═══ SOURCE MATERIAL ═══

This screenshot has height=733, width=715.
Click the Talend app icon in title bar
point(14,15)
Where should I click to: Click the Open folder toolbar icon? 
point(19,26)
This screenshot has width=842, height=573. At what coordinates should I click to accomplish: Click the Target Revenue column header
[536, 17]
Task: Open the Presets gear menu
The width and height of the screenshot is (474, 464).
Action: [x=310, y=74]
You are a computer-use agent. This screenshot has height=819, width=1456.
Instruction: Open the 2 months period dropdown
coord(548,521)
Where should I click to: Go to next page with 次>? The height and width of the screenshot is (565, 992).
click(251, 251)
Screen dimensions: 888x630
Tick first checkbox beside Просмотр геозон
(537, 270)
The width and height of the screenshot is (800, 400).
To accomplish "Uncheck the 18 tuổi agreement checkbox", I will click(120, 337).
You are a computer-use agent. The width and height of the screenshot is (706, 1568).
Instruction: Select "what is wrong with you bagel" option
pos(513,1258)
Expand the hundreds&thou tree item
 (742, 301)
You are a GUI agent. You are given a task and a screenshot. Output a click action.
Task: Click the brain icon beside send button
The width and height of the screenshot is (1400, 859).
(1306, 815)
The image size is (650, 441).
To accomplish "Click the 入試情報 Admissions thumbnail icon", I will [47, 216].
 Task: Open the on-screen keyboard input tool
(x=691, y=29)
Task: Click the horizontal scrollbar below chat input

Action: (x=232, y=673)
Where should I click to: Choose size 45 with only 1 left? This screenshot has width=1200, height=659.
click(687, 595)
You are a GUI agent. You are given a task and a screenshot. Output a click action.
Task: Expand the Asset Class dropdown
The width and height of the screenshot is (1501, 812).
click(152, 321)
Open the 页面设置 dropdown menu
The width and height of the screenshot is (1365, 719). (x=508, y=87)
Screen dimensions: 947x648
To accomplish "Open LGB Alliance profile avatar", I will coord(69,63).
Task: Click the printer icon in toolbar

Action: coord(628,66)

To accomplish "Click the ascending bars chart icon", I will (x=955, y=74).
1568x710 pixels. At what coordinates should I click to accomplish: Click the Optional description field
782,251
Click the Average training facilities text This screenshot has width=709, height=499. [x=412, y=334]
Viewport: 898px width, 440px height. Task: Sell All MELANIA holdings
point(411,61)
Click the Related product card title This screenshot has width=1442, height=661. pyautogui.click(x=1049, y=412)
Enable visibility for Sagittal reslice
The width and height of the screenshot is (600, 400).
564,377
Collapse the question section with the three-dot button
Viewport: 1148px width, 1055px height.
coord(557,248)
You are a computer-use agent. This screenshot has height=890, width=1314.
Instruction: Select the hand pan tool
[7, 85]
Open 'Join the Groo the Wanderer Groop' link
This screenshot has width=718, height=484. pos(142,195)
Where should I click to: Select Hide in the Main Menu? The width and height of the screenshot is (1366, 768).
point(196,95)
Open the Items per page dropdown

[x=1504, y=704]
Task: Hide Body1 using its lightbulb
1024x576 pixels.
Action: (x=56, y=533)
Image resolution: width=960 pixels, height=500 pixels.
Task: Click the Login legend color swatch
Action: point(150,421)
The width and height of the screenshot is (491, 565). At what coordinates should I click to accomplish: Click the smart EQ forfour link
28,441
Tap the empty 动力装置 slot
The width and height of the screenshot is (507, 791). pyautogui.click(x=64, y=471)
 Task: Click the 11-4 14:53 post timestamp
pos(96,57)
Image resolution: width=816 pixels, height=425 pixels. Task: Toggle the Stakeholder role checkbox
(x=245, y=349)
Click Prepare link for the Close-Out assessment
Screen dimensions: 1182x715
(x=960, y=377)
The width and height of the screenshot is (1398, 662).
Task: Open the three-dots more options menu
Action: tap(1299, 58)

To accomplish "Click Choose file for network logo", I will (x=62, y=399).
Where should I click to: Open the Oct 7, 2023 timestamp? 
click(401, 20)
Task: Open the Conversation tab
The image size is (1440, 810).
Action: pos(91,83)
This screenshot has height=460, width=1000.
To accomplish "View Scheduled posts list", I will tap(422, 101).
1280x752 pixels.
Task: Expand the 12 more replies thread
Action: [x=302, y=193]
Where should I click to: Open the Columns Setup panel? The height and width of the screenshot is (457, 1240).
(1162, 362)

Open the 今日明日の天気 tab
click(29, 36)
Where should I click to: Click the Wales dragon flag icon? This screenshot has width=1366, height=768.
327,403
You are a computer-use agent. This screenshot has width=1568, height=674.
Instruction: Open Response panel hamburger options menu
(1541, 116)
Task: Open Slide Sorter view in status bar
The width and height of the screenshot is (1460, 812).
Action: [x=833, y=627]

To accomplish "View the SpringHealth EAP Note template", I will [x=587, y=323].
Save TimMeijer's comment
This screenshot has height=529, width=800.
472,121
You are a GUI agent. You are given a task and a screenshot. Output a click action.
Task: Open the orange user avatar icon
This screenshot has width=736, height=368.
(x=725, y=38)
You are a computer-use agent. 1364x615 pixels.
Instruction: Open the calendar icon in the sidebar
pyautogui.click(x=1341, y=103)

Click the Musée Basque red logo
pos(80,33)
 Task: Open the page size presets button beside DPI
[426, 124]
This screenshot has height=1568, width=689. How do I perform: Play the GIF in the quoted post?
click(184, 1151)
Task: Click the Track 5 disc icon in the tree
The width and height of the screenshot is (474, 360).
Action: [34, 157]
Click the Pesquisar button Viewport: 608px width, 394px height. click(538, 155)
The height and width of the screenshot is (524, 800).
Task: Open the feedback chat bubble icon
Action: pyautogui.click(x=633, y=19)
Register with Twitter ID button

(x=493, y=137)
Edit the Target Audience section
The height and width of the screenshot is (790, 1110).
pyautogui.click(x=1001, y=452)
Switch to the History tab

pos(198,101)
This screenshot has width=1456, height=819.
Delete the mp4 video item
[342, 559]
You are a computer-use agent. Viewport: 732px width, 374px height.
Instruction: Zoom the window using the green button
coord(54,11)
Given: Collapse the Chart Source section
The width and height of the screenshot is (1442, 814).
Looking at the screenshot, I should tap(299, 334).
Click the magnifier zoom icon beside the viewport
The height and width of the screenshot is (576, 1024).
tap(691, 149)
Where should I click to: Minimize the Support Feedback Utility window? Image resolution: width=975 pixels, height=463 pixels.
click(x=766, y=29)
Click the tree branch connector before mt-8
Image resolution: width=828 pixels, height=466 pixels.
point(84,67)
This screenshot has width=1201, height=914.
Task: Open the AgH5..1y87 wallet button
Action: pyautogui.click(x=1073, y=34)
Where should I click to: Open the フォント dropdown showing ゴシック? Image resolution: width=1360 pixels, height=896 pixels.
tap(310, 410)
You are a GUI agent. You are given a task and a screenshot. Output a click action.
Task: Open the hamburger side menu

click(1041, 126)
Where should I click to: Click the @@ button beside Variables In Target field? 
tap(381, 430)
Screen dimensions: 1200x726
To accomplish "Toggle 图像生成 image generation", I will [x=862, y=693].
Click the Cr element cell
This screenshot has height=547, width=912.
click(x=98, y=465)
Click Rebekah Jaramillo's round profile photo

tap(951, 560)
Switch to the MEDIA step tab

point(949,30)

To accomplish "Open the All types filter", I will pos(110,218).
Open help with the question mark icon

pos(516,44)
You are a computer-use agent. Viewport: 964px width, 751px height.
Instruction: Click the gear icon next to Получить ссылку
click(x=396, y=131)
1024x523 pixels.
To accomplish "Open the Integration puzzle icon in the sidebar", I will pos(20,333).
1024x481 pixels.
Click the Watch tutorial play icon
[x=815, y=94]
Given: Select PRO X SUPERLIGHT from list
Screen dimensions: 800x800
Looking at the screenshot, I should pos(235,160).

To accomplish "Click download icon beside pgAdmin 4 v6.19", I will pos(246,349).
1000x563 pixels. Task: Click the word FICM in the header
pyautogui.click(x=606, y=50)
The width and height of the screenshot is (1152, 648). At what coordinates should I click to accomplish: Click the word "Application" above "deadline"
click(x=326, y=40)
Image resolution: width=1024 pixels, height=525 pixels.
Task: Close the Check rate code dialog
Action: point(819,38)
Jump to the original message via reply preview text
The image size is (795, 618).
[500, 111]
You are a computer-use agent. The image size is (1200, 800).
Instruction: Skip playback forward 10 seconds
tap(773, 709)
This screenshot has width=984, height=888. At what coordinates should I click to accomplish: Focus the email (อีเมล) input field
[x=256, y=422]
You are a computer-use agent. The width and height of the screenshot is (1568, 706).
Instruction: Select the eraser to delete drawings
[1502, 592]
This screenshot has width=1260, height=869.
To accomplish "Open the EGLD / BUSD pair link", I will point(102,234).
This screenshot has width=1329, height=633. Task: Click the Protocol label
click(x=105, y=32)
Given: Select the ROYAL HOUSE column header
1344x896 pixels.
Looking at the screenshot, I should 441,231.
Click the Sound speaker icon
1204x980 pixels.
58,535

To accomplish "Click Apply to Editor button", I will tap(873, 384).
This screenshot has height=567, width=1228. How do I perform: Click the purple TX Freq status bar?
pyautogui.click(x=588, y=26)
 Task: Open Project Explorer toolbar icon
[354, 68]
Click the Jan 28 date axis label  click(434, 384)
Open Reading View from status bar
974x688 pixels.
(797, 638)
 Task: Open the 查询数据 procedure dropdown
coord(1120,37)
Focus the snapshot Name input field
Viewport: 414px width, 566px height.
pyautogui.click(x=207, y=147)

═══

Write down again, exactly as given, only the lines above that fall from the line with "Where should I click to: Select" to the line with "Task: Hide Body1 using its lightbulb", inclusive.

Where should I click to: Select Hide in the Main Menu? The width and height of the screenshot is (1366, 768).
point(196,95)
Open the Items per page dropdown

[x=1504, y=704]
Task: Hide Body1 using its lightbulb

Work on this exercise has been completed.